Kate Grenville is the author of novels, short stories, and books on the writing process like The Writing Book: A Workbook for Fiction Writers.
What is your method for overcoming writer’s block?
For me, writing very often starts with a location. There'll be scenes in the book that have a place, even before they quite have characters and certainly long before there's a "story." To find an engine for the writing, I go to that place. I don't go with any particular aim or hope or intention. Really I just mooch around. (But I make sure I've got something to take notes with—though I don't let myself quite know that I'm making sure of that. That would be too intentional.)

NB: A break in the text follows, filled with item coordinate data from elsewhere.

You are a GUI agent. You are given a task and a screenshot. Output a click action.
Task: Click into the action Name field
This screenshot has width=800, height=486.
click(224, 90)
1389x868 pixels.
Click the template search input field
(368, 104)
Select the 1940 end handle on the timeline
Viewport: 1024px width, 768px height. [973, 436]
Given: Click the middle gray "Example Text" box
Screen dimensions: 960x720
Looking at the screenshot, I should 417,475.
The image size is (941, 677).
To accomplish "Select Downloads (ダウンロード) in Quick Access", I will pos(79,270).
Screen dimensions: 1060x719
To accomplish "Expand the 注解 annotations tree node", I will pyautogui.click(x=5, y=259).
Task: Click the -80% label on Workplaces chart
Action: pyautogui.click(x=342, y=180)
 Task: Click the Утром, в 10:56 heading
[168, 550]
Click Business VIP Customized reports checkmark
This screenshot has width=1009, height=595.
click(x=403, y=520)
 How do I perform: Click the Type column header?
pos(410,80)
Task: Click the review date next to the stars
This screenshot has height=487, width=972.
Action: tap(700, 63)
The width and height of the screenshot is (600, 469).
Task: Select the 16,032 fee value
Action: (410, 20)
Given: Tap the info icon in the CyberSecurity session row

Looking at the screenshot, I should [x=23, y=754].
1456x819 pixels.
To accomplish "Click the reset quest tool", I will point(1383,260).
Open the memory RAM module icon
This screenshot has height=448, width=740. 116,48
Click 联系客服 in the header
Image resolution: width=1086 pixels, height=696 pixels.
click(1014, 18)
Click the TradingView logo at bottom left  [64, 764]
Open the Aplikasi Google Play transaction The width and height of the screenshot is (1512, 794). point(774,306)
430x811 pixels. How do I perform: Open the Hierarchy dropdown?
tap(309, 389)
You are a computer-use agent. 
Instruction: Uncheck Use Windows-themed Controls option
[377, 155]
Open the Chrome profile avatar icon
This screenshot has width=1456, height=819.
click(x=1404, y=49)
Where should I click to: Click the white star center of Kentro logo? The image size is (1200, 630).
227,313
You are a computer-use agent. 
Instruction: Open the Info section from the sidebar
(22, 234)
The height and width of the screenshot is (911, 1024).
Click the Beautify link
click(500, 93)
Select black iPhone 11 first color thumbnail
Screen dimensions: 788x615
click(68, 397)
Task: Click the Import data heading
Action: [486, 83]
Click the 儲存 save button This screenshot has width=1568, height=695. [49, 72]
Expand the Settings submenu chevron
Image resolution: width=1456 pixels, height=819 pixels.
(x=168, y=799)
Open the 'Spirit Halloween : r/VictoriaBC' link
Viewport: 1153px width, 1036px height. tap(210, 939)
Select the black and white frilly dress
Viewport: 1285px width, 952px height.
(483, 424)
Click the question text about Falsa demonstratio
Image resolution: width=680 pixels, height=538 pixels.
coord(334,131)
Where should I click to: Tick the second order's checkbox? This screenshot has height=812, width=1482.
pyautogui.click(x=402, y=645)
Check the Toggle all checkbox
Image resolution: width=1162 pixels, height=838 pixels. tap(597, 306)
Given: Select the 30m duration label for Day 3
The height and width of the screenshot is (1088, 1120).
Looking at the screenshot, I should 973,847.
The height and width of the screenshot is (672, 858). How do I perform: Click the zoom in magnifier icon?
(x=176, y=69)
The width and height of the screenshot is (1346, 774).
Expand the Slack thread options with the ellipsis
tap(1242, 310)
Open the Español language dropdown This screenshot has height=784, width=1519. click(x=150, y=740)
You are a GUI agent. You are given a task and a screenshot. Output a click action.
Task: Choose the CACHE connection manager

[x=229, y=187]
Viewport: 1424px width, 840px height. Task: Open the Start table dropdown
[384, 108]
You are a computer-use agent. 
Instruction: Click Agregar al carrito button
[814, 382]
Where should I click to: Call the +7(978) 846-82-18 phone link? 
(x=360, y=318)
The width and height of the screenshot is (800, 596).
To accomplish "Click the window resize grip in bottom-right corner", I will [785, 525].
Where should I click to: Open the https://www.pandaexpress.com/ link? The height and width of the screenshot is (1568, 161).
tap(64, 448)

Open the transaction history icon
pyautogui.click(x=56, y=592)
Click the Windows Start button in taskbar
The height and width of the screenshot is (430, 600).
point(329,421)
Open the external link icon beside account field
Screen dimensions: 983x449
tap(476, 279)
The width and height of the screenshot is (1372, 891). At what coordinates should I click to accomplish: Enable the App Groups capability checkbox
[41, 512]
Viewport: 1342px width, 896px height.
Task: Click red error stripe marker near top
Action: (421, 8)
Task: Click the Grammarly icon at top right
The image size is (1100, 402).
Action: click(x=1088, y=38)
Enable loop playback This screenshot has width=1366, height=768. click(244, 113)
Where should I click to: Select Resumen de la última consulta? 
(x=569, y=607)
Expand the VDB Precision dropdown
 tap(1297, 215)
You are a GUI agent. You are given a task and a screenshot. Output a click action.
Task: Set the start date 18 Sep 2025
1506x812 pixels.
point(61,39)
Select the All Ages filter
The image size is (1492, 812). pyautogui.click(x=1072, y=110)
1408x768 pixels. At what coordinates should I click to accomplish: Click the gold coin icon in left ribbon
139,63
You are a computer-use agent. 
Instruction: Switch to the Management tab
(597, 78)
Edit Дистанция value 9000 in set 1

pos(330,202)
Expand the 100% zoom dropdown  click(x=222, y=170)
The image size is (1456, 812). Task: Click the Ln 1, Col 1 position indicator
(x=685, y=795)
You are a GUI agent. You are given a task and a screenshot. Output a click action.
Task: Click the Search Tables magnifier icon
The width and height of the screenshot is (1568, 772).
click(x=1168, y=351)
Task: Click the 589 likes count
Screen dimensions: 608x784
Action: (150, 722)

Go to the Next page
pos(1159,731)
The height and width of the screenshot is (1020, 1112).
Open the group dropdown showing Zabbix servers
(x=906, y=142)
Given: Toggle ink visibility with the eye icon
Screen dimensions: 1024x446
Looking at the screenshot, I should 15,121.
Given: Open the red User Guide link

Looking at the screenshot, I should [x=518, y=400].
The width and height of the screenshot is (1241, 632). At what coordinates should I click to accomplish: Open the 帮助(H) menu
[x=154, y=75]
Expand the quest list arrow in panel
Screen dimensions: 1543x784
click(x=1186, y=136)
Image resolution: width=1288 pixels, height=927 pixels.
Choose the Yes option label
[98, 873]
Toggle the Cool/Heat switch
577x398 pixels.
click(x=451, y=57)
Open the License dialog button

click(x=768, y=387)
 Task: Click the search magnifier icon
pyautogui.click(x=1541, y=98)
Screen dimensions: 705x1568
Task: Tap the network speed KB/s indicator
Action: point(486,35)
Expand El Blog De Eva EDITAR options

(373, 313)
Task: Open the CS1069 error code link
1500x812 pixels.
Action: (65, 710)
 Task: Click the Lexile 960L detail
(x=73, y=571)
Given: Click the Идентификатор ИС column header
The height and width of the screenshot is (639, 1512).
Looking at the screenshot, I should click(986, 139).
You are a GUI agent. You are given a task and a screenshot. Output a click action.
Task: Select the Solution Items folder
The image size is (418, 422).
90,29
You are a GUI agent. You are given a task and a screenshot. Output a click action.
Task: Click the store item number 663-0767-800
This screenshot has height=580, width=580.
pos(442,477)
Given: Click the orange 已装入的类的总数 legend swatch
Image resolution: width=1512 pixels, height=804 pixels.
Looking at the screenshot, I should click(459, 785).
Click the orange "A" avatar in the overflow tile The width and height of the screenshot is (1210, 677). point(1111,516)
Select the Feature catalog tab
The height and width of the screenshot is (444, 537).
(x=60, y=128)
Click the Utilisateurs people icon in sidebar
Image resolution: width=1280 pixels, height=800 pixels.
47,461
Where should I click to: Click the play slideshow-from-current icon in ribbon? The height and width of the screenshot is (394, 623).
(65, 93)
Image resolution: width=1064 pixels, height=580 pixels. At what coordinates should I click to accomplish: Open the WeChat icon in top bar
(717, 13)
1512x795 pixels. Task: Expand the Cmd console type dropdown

What are your favorite or most helpful writing prompts?
Mooching around, sitting and listening to the sounds of the place, looking at the light, the way the shadows fall, and maybe even attempting a little pencil sketch—is a way of bypassing the policeman in the brain that says "You are writing a story and it had better be good!" Anything that gets around the idea of the end-product is going to work, because what paralyses the imagination is the pressure of thinking about the finished product—which, naturally, has to be perfect. The idea of perfection is the thief of inspiration.
What is the most valuable advice you received as a young writer?
So with my last book, set in the nineteenth century, I walked about, aimlessly, pointlessly, thoughtlessly, on various places I thought might contain some of what I was writing about. Some places have changed beyond recognition—the Sydney CBD is as different as it's possible from the bush that was there in the nineteenth century. But when you look at it in a certain way you can erase the skyscrapers and the bitumen and see a certain logic to the landscape—the stream here, the hill there, the secretive hidden headland over there. Other places, out in the bush, haven't changed so much.